* _Instruções da tarefa_
• a. No trecho sobre mineração e Brumadinho, que posição mundial o Brasil ocupa em mortes entre ativistas ambientais?
• b. Dê prosseguimento ao trecho sobre mineração e Brumadinho a partir da última frase apresentada.

--- Trecho da página ---

Famílias deslocadas em Barão de Cocais, após a tragédia de Brumadinho. 2019.
Dona Iranir Paiva teve sua vida afetada pela tragédia em Brumadinho. Córrego do Feijão, 2019

Isis também tem voltado seu olhar para a atual corrida pelo lítio no Vale do Jequitinhonha, região estratégica no Brasil para a transição energética.

– Em um mundo em transição energética, o Brasil não é apenas fonte de recursos naturais: é um campo de disputa pelo futuro. Meu trabalho busca tensionar essa contradição, convidando o público a refletir sobre o equilíbrio entre desenvolvimento tecnológico, direito da natureza e dignidade humana.

Ela tem registrado também a luta por justiça.

– No Brasil, a mineração é uma das principais ameaças aos defensores do meio ambiente, destacando-se no terceiro lugar mundial de mortes entre ativistas ambientais. As mulheres lideram movimentos de resistência em busca de justiça para as vítimas de desastres como os ocorridos na Bacia do Rio Doce e em Brumadinho.

Manifestação ocorrida em 2020, em Belo Horizonte, após a tragédia de Brumadinho.
Manifestação ecumênica em Brumadinho, em 2019, após rompimento da barragem do Córrego do Feijão.

--- Dados fornecidos ---

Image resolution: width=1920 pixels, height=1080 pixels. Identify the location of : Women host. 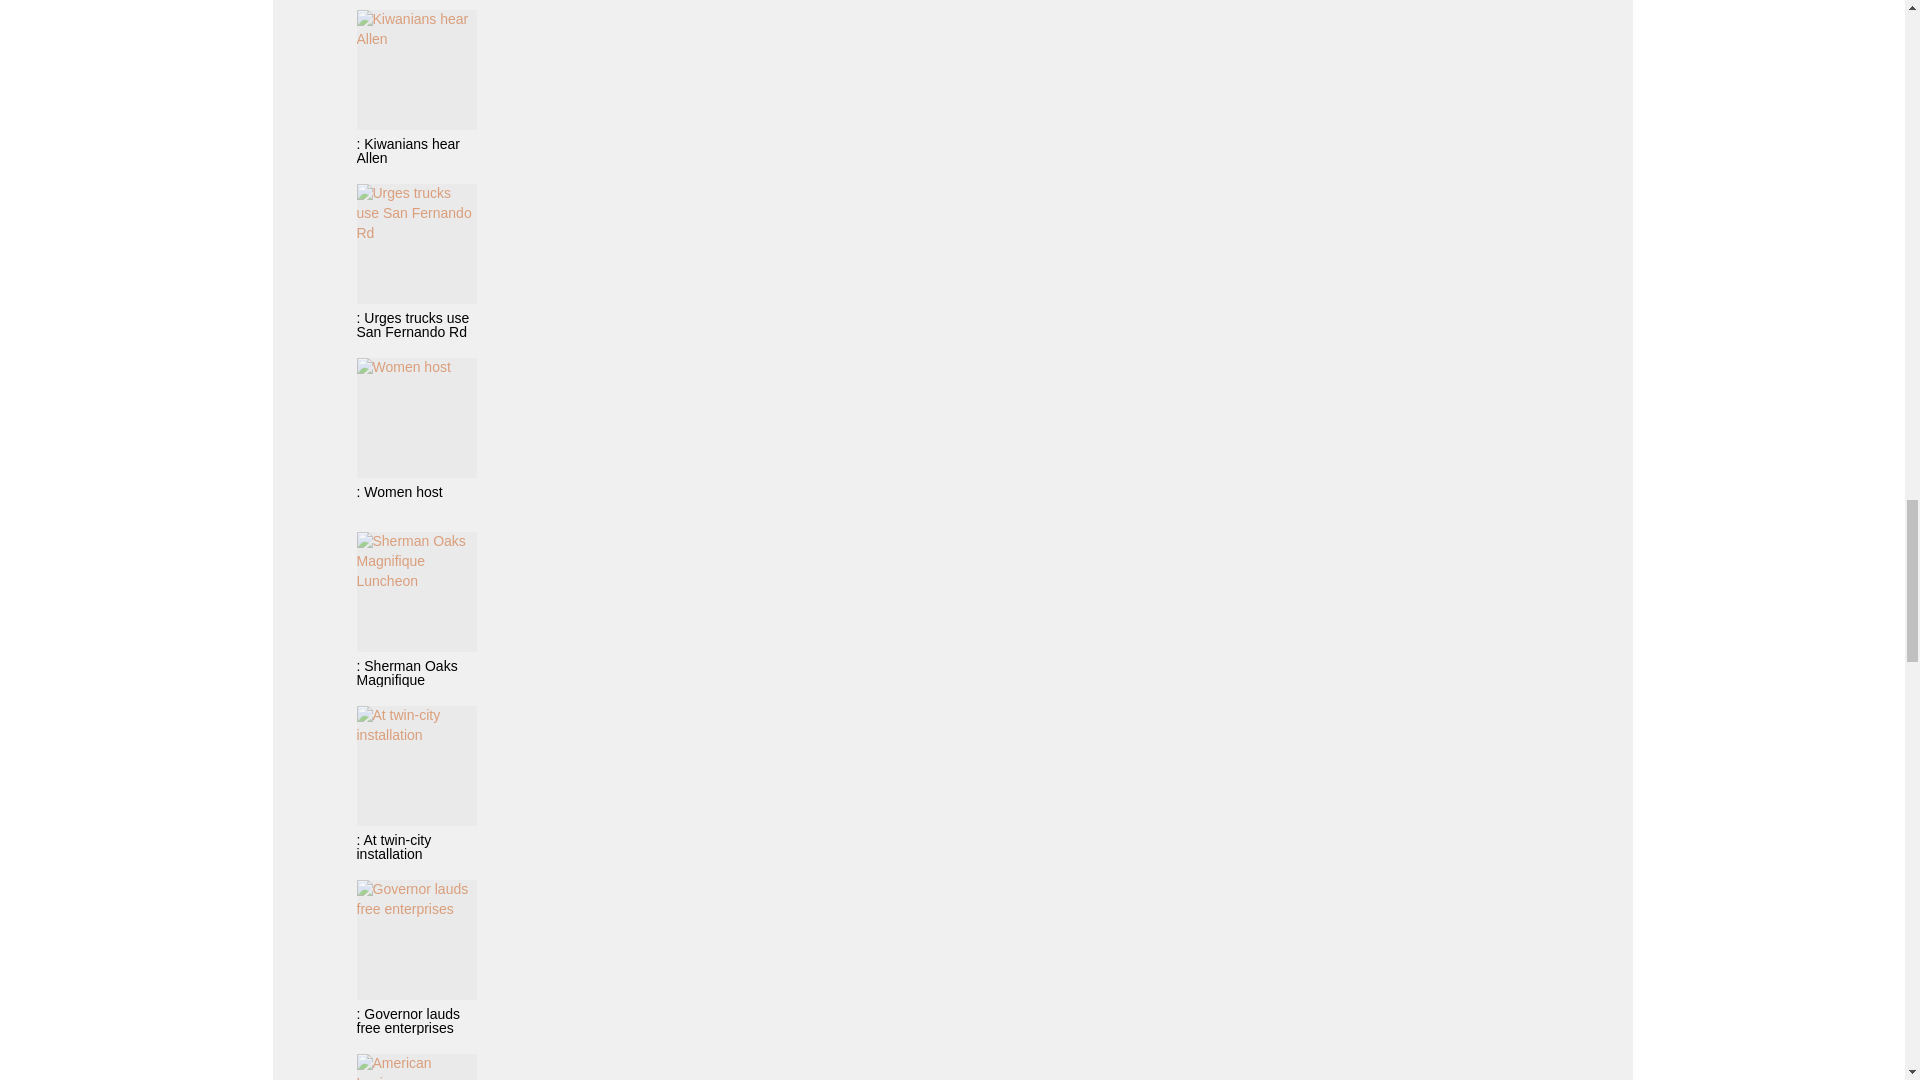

---

* _Conjunto de respostas_
• a. O terceiro lugar.

• b.
A tragédia de Mariana

Era a tarde do dia 5 de novembro de 2015 quando a barragem do Fundão, operada pela empresa Samarco, controlada pelas empresas Vale e BHP Billiton, rompeu-se em Mariana, na Região Central de Minas Gerais, liberando cerca de 40 milhões de metros cúbicos de rejeitos de minério de ferro e sílica em 700 quilômetros da Bacia do Rio Doce, varrendo do mapa o distrito de Bento Rodrigues. O desastre matou 19 pessoas, deixou mais de 600 desabrigadas e afetou, direta ou indiretamente, 2,5 milhões de moradores. A tragédia atingiu, direta ou indiretamente, 49 municípios. Isis chegou a Mariana no dia seguinte ao rompimento e registrou imagens como uma escola destruída.

Biblioteca da escola municipal de Paracatu de Baixo, destruída após o rompimento da barragem em Mariana. 2016.
Morro da Água Quente, Catas Altas, 2016. O desastre em Mariana resultou em mortes, destruição de ecossistemas e impunidade.

 

A tragédia de Brumadinho

Por volta das 12h30 do dia  25 de janeiro de 2019 tinha início a tragédia de Brumadinho, na Região Metropolitana de Belo Horizonte. O rompimento da barragem Córrego do Feijão, da Vale, despejou 13 milhões de metros cúbicos de rejeitos de mineração na Bacia do Rio Paraopeba, soterrando tudo o que encontrava pelo caminho. A água do rio foi contaminada por metais pesados, como ferro, cromo, cobre e manganês, e continua imprópria, quase seis anos depois. O desastre atingiu 26 municípios e provocou a morte de 272 pessoas – incluindo dois bebês, de duas grávidas.

Até hoje, duas pessoas permanecem desaparecidas, Tiago Tadeu Mendes da Silva e Nathália de Oliveira Porto Araújo, funcionários da Vale. Em fevereiro de 2025, os bombeiros encontraram “segmentos corpóreos” e identificaram como sendo da corretora de imóveis Maria de Lurdes da Costa Bueno. O Corpo de Bombeiros de Minas diz que não vai parar as buscas enquanto todas as vítimas não forem identificadas. Ao longo do tempo, as operações já envolveram quatro mil bombeiros.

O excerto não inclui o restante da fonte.